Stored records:
# # #

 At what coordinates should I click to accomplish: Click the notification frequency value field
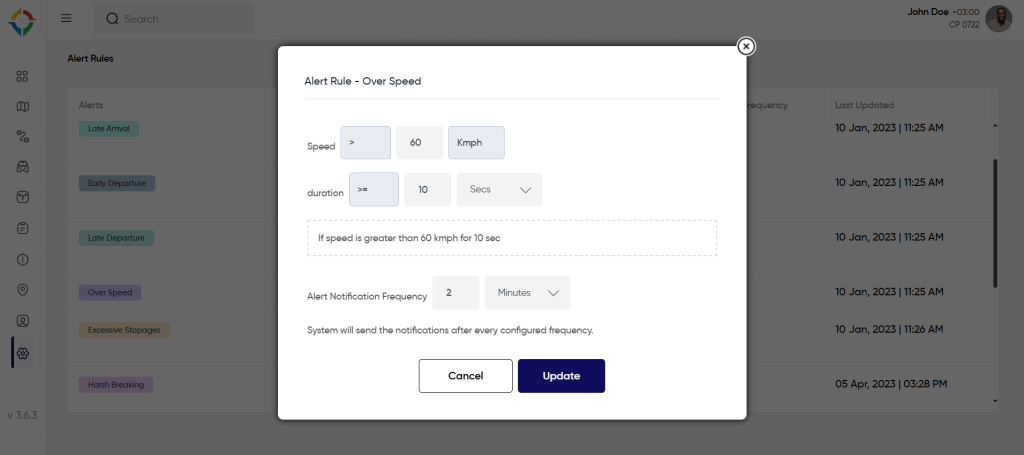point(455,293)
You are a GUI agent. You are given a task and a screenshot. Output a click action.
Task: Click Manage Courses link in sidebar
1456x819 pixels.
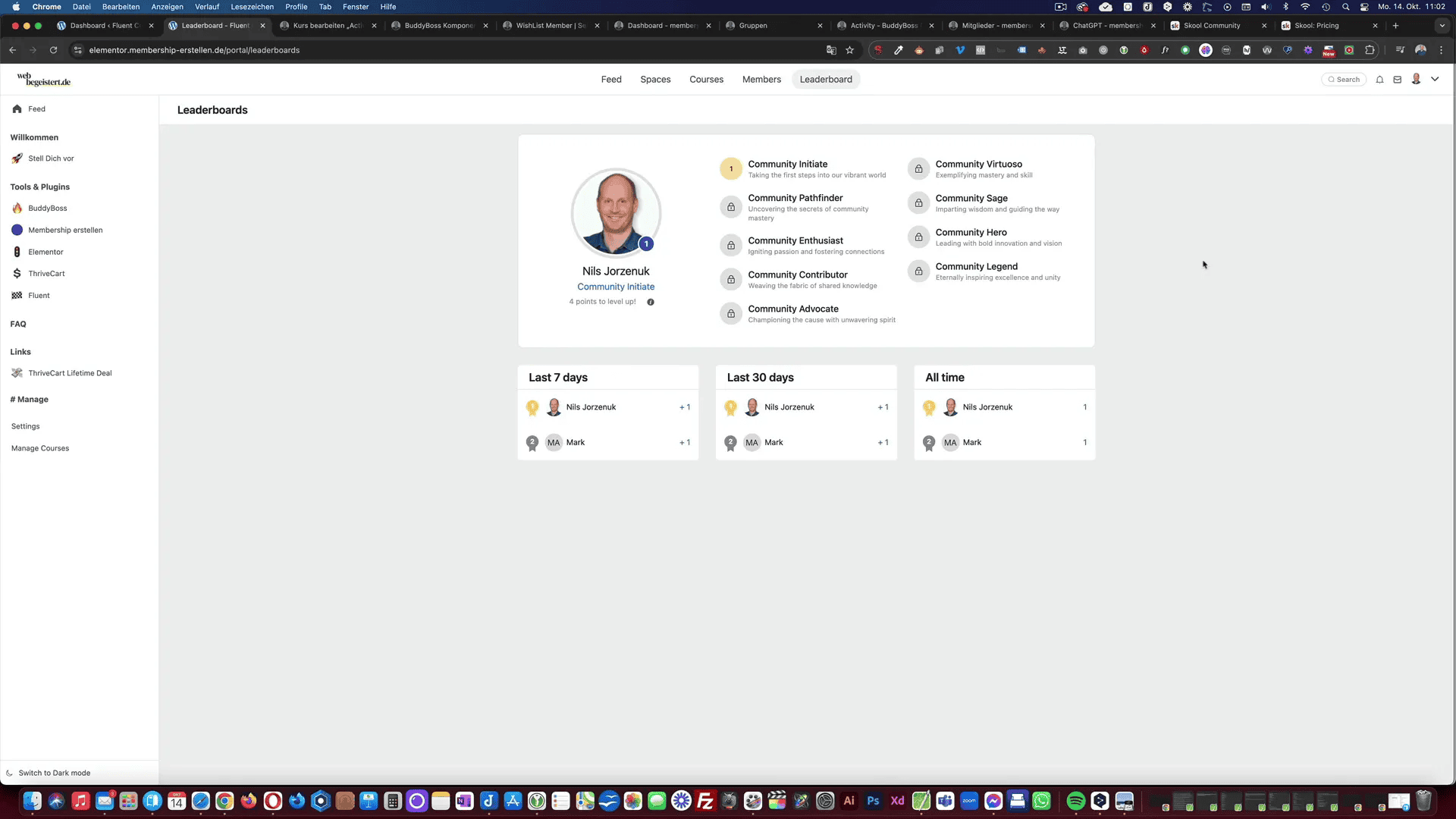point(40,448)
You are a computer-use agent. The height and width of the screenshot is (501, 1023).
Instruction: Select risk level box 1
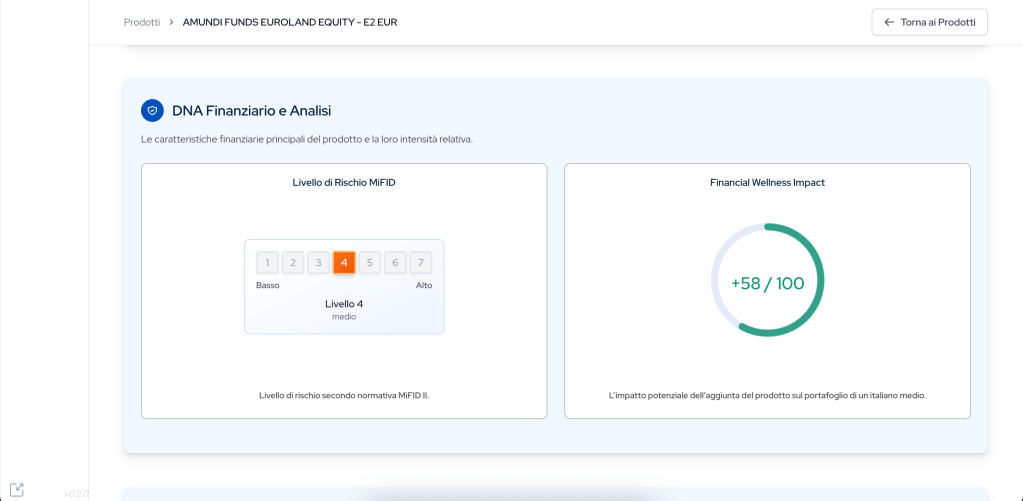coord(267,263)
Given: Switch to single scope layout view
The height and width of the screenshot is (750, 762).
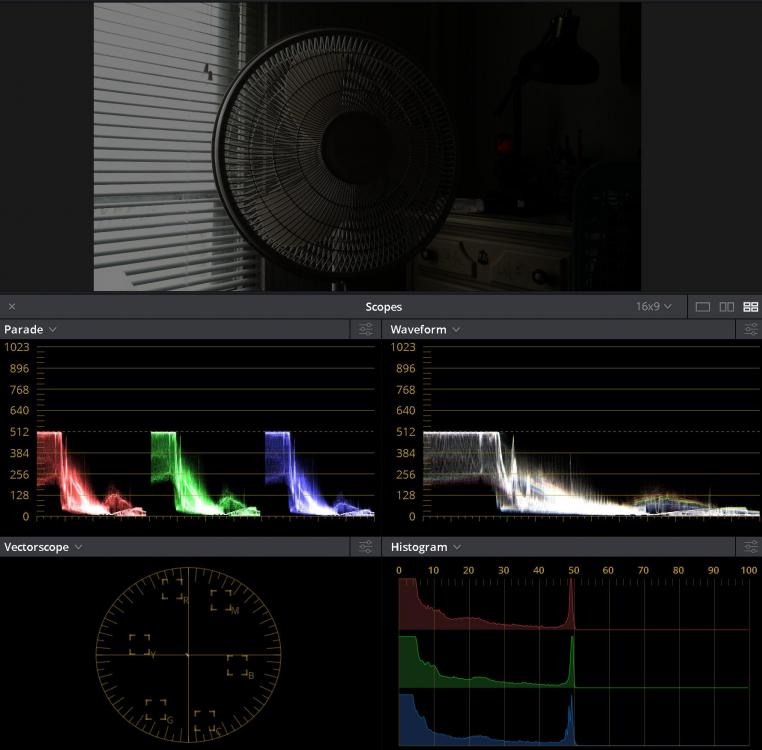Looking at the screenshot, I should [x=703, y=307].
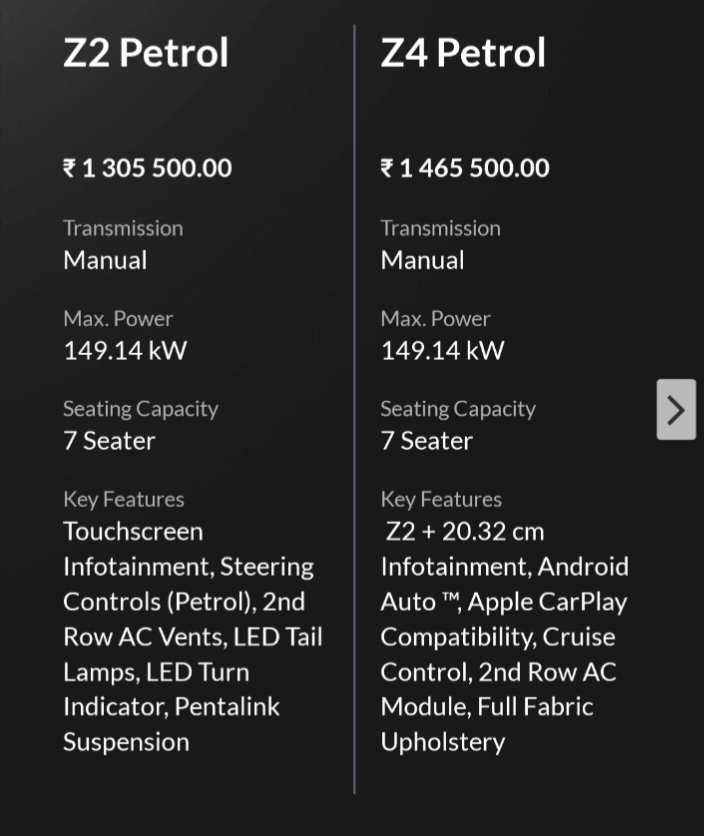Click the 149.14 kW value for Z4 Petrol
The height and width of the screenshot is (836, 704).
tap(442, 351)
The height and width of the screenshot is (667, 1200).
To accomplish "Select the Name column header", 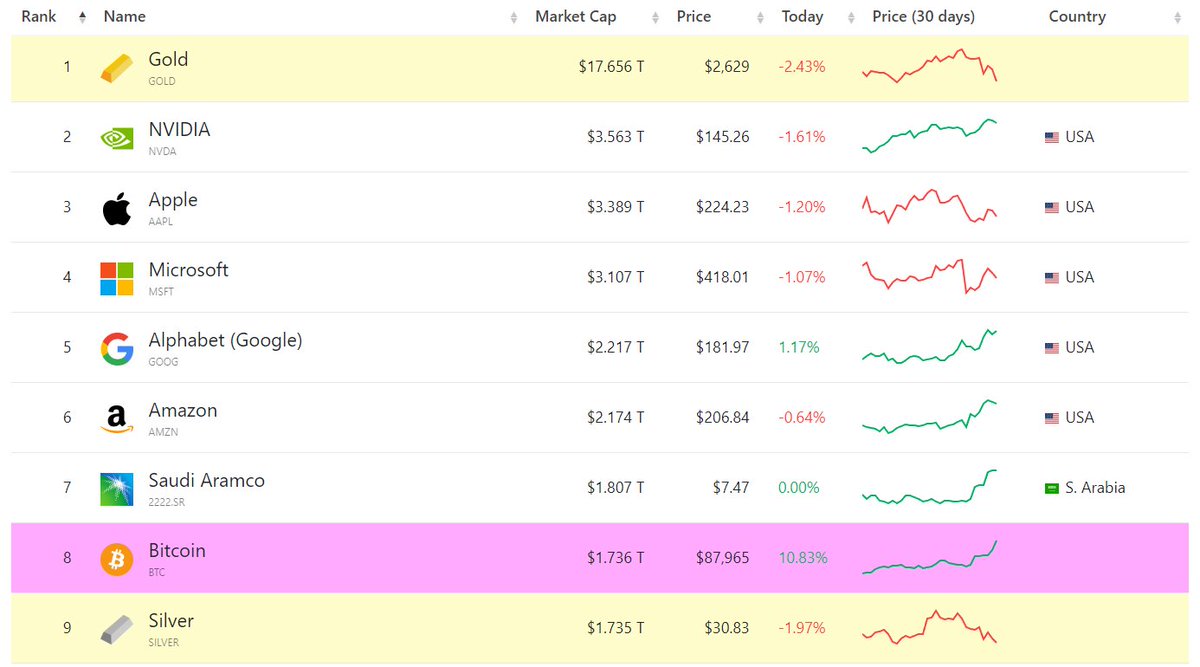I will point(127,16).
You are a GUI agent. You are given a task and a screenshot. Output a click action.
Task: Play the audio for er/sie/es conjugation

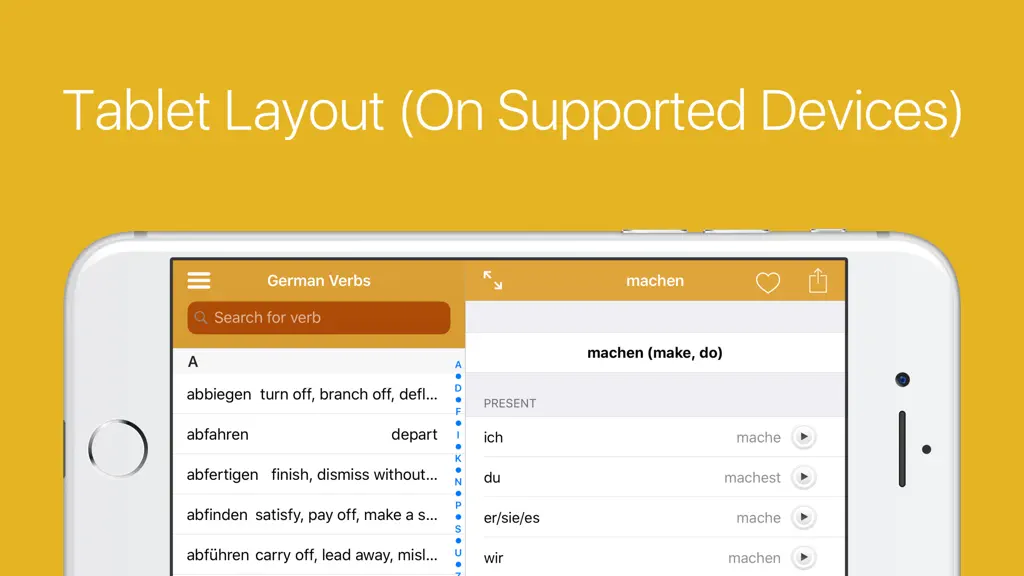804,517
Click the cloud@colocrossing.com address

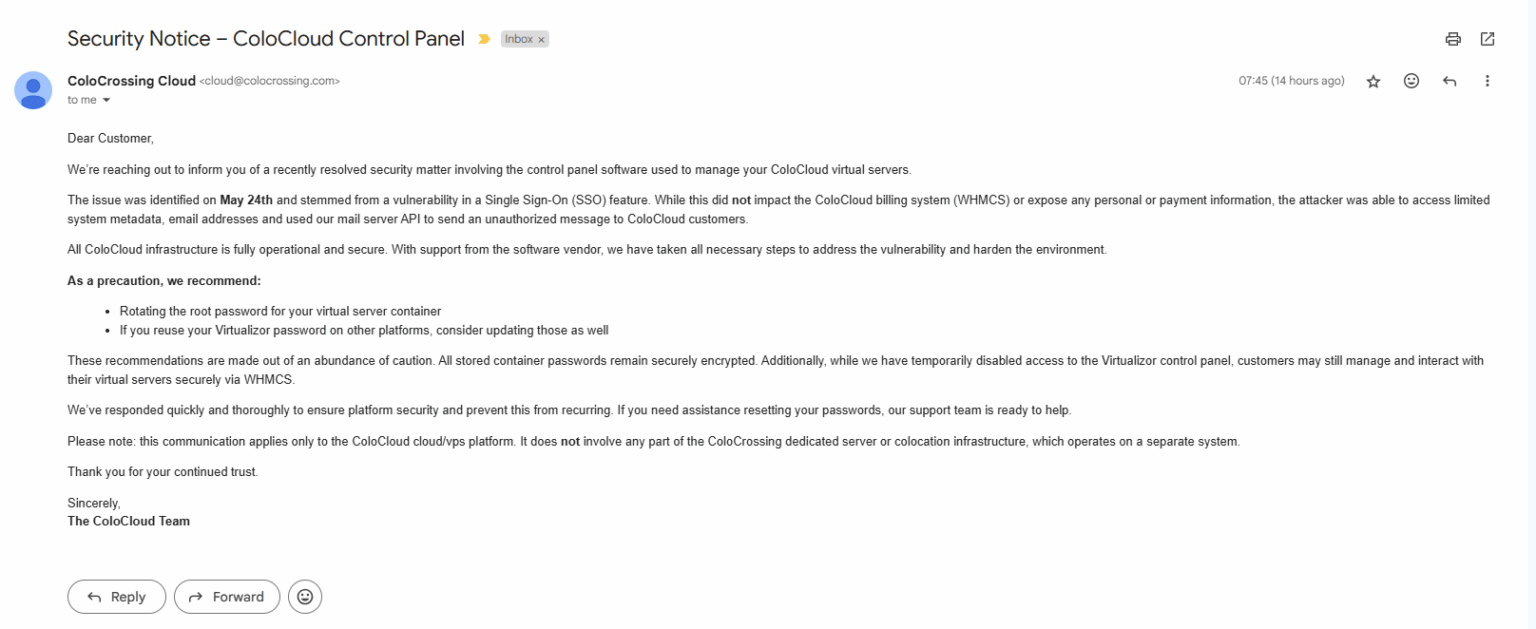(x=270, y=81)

# # #

- EXERCISE BRIEF
Ending at the line with "You are a computer-use", reproduce exactly the lines that begin at the top of the data, and include no pictures.

- ANSWER TO THIS PROBLEM
 At what coordinates should I click to accomplish: Click the notification frequency value field
point(455,293)
You are a GUI agent. You are given a task and a screenshot. Output a click action.
Task: Click Manage Courses link in sidebar
1456x819 pixels.
point(40,448)
You are a computer-use agent. The height and width of the screenshot is (501, 1023).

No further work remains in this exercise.